One of the people I discovered was Andrew Wyeth, a modern master living in the state next to mine. It wasn't just his realism in art, it was the mood & subject. He painted country subjects, but not in a sentimental way. There was a desolation, a contented loneliness no matter whether he was painting a farm building, a landscape or a portrait. He used a wonderful palette filled with orchres & browns, it was amazing how many shades he got out of his limited range of color.It was always fall or winter in his world. When I took a bus trip through Pennsylvania in my teens, I saw the rich colors of his native landscape in the midwinter fields going by.
You all have seen his pictures, the most famous being "Christina's World", where the crippled lady sets in the field gazing at the stone buildings on a far hill.
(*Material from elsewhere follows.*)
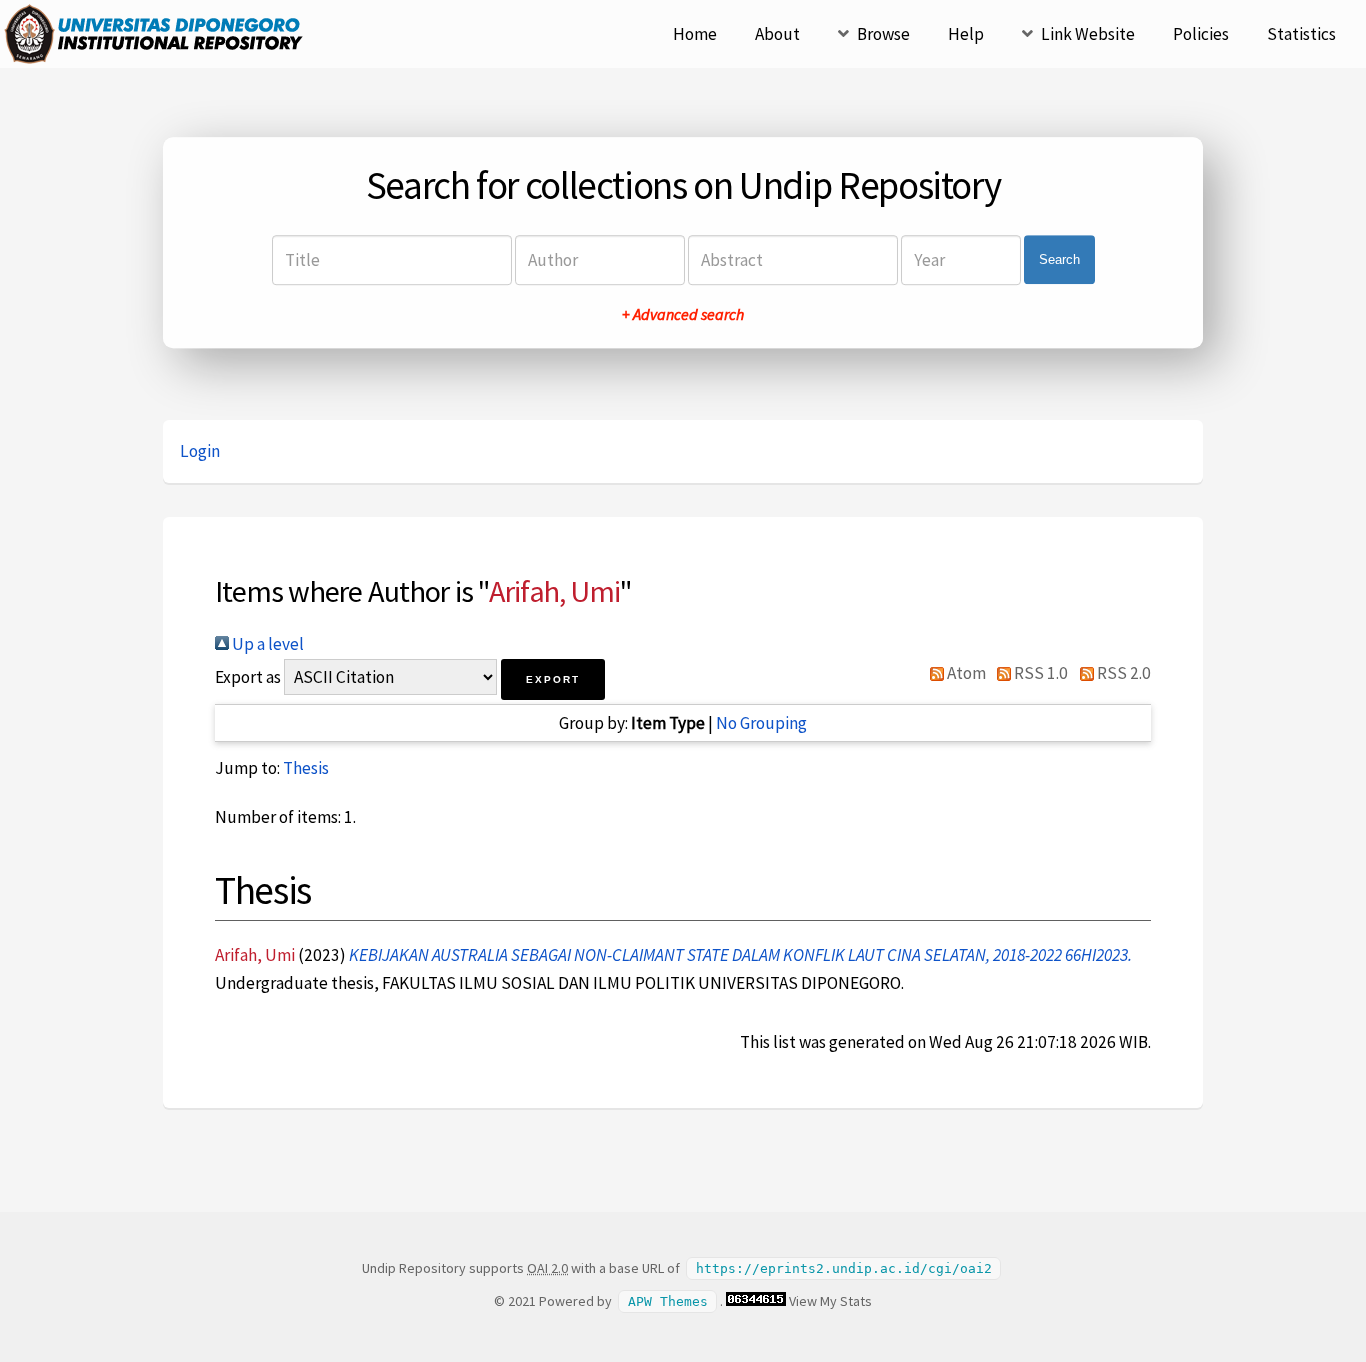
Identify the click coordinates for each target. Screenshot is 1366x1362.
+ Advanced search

Or the hound sleeping on the bed, weak sunlight streaming through the window called "Master Bedroom".
His portraits, mainly of neighbors, show self-sufficient people against a dark Rembrant-esque background. His buildings look old and rugged, standing against the weather. His scenic paintings have a delicious ominous feeling, a mood both riveting & threatening.He worked mostly in egg tempera, a meticulous medium that is perfect for his sense of detail.
Part of a long line of artists, his father being N.C. Wyeth the illustrator, his son Jamie paints animals in a more whimsical way and his siblings were all artistic as well. The amount of talent in that gene pool is astounding. And today is the birthday of the most famous member of the family.